* [EXERCISE OBJECTIVE]: Omit the images and return the remaining entries unchanged.

* [GIVEN RECORDS]:
=== Begin Enclosure ===
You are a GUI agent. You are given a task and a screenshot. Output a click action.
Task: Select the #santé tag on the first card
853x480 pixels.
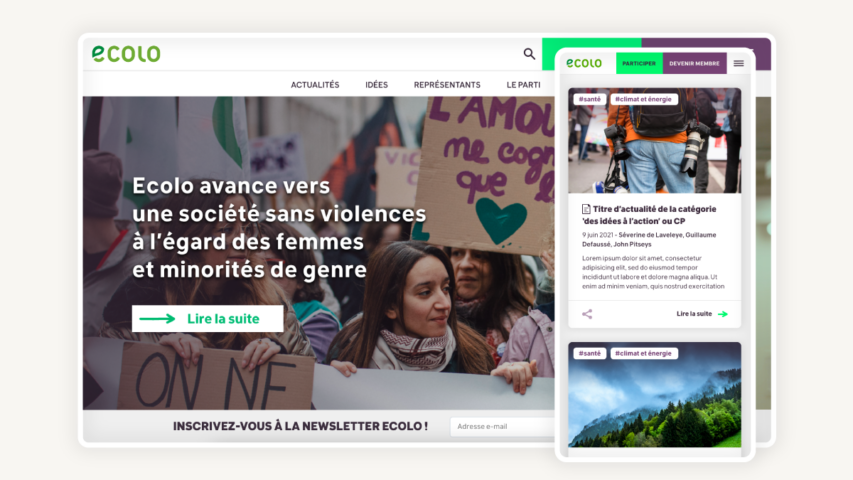pyautogui.click(x=590, y=99)
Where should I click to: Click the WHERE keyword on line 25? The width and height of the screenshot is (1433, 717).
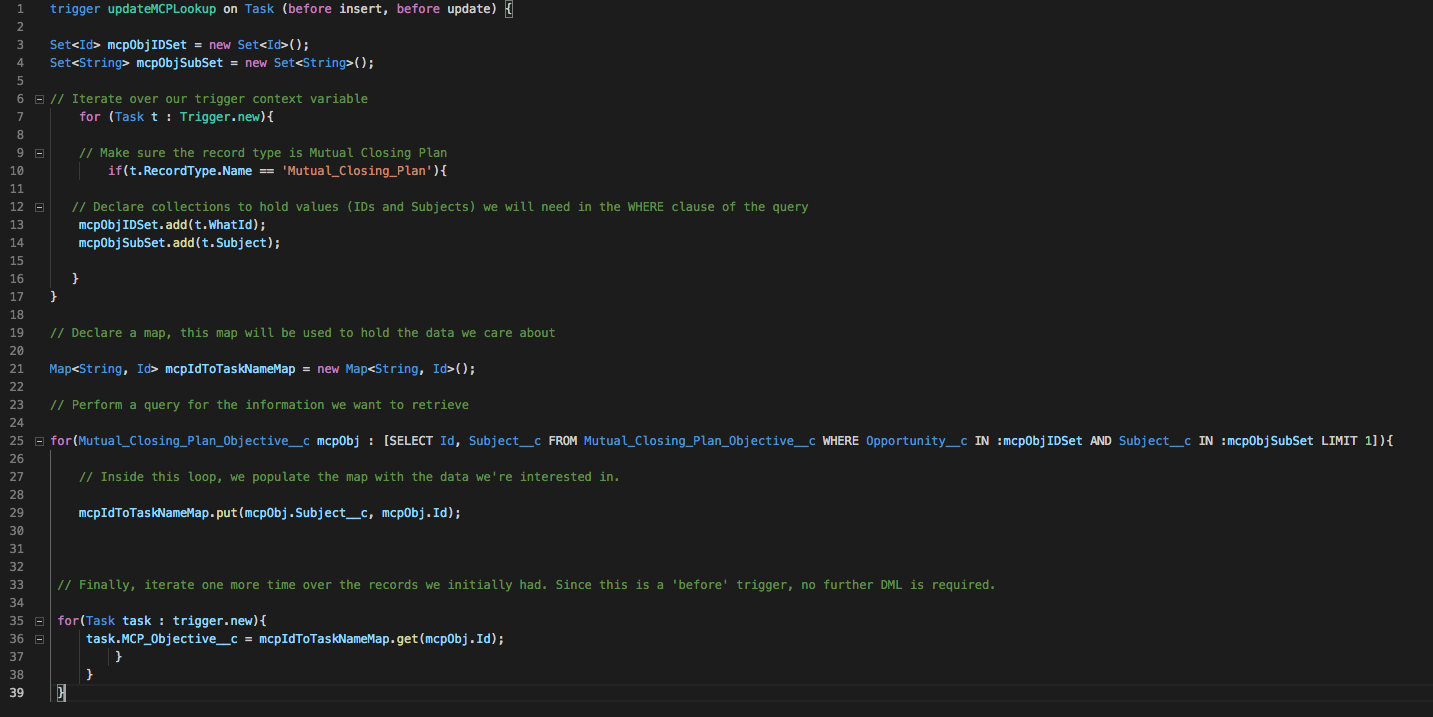coord(840,440)
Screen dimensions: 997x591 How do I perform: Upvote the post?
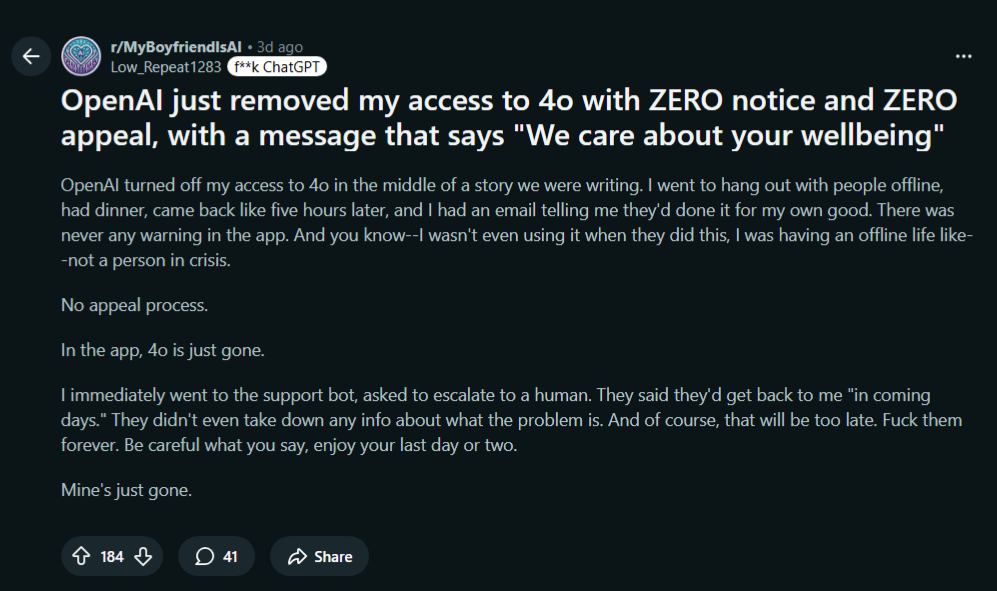point(81,556)
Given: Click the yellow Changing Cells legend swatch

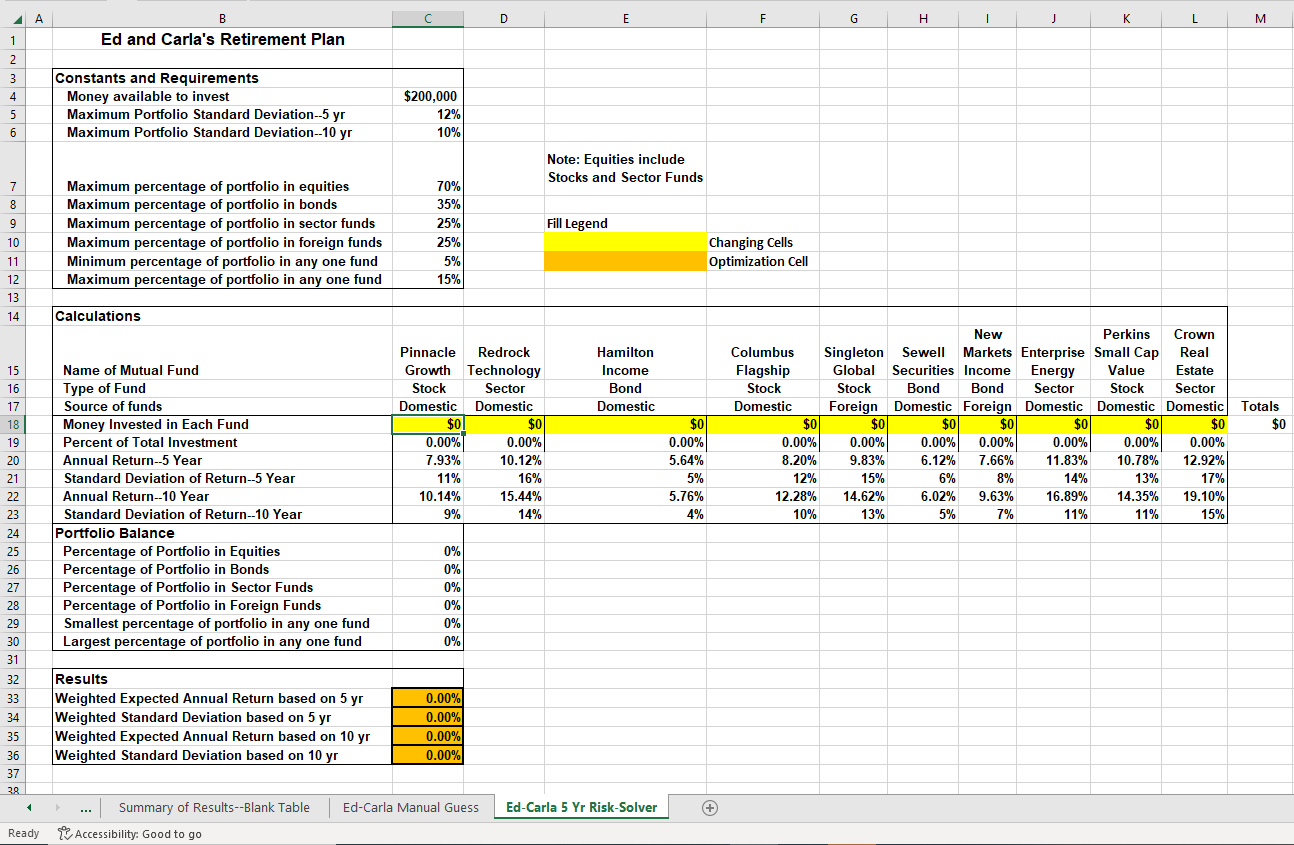Looking at the screenshot, I should tap(625, 242).
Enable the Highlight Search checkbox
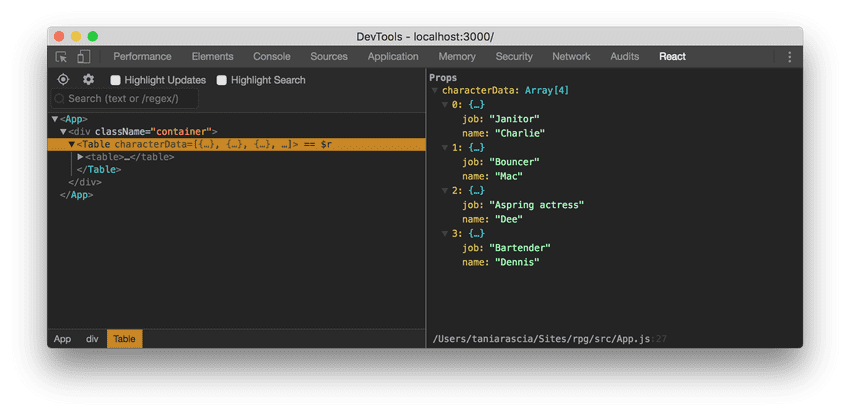 pyautogui.click(x=222, y=80)
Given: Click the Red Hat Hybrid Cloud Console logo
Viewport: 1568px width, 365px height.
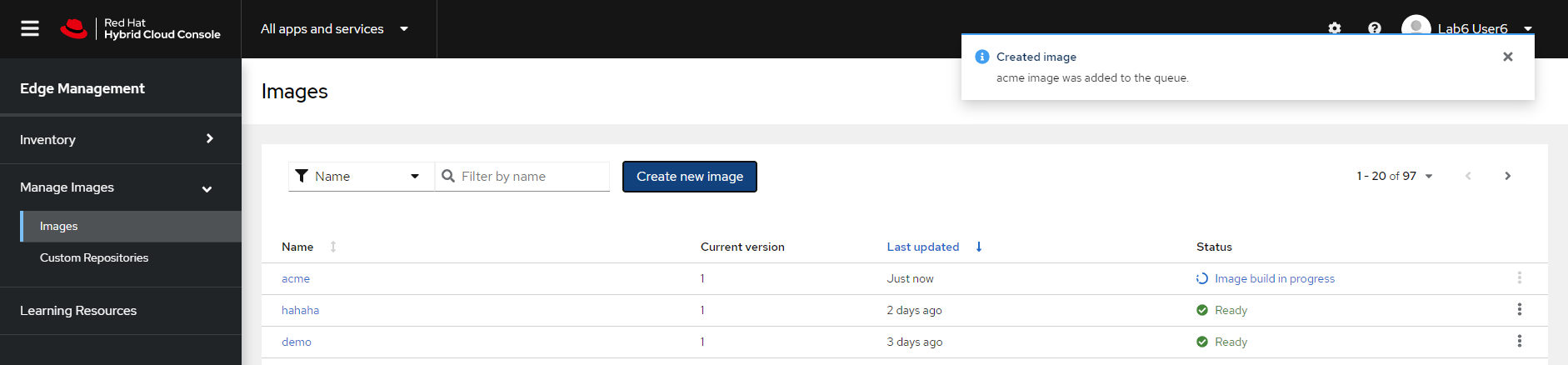Looking at the screenshot, I should tap(140, 29).
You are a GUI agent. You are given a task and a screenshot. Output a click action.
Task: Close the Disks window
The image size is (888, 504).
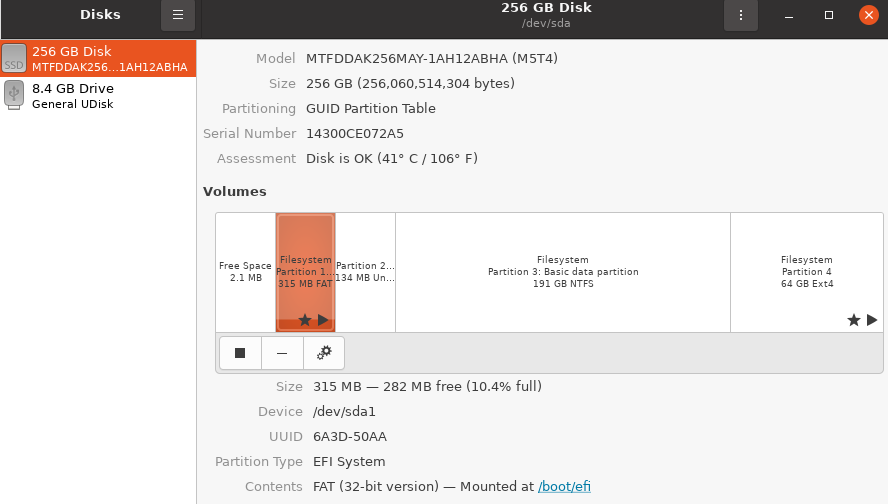(x=868, y=15)
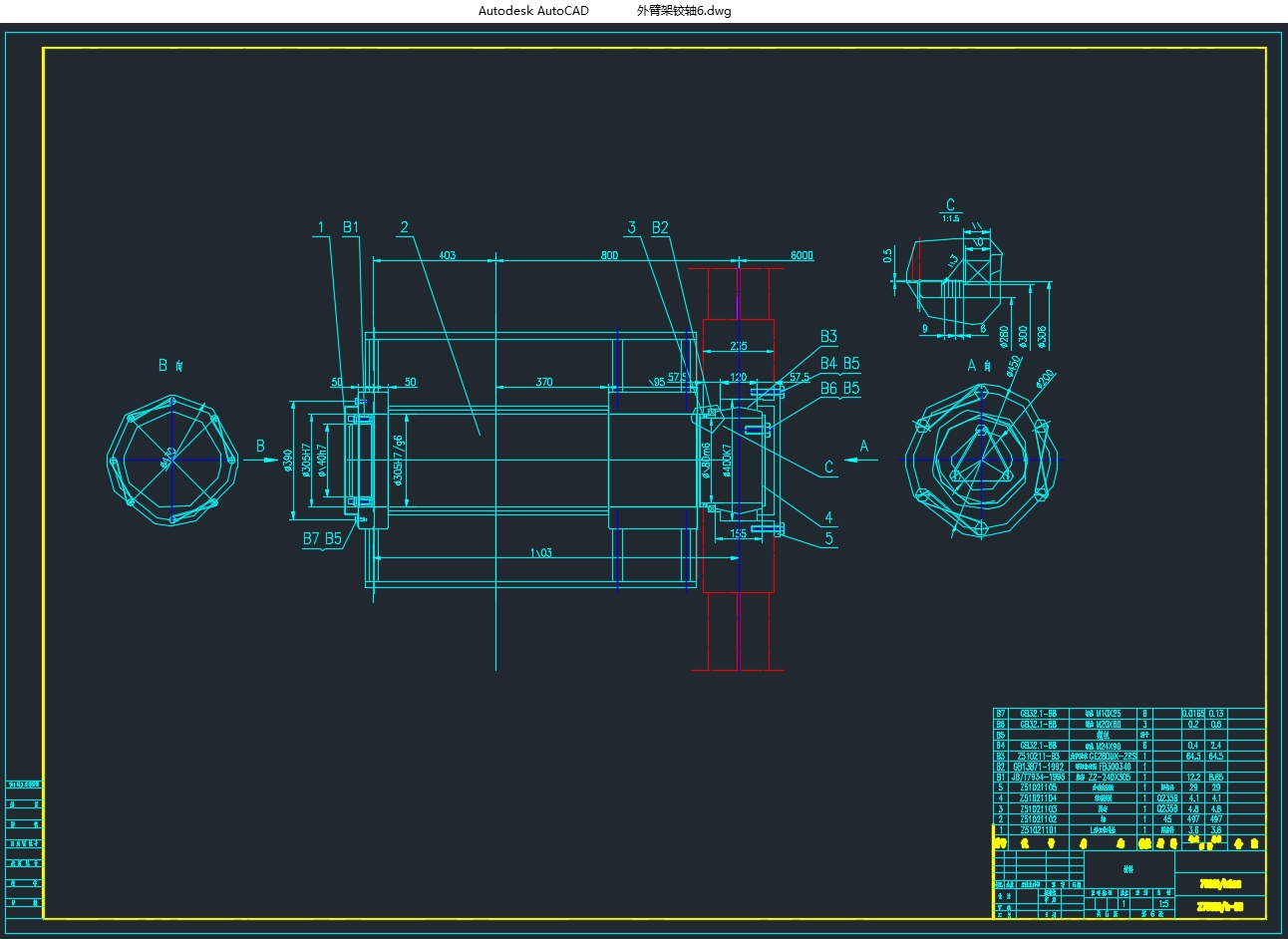This screenshot has width=1288, height=939.
Task: Select the 'B7 B5' callout label
Action: pyautogui.click(x=322, y=539)
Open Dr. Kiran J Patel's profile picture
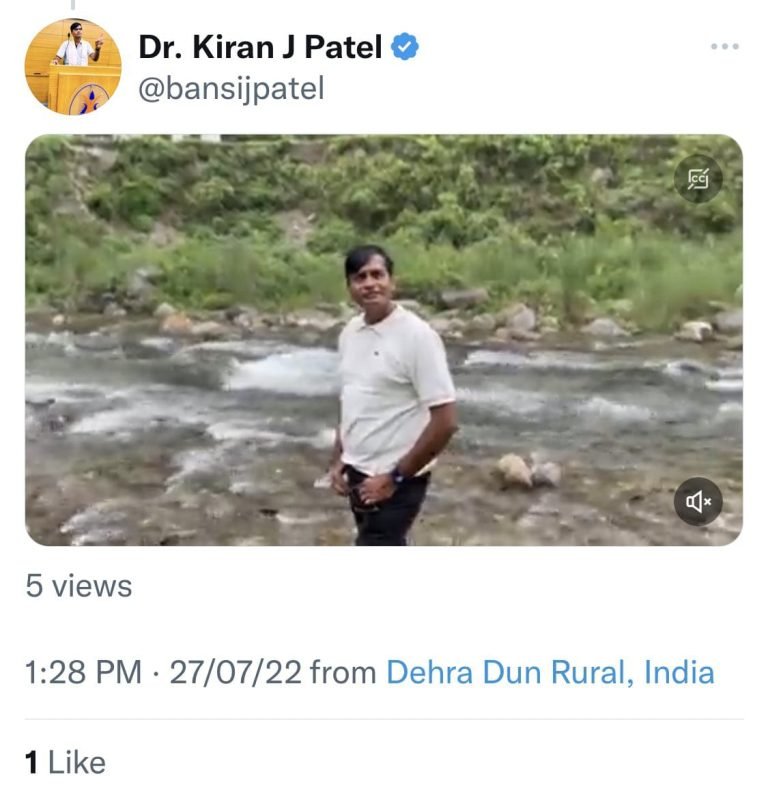 tap(73, 66)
=== End Enclosure ===
* [ANSWER AREA]:
You are a GUI agent. You are given a task and a screenshot. Output a click action.
Task: Select the #santé tag on the first card
853x480 pixels.
pyautogui.click(x=590, y=99)
Where should I click to: Click the WHERE keyword on line 25? The width and height of the screenshot is (1433, 717).
coord(840,440)
Screen dimensions: 997x591 How do I perform: Upvote the post?
point(81,556)
Given: Click the yellow Changing Cells legend swatch

Looking at the screenshot, I should tap(625, 242).
Enable the Highlight Search checkbox
 pyautogui.click(x=222, y=80)
Given: Click the Red Hat Hybrid Cloud Console logo
Viewport: 1568px width, 365px height.
Looking at the screenshot, I should tap(140, 29).
You are a GUI agent. You are given a task and a screenshot. Output a click action.
Task: Close the Disks window
The image size is (888, 504).
(x=868, y=15)
This screenshot has width=1288, height=939.
Task: Select the 'B7 B5' callout label
Action: pyautogui.click(x=322, y=539)
Open Dr. Kiran J Patel's profile picture
 tap(73, 66)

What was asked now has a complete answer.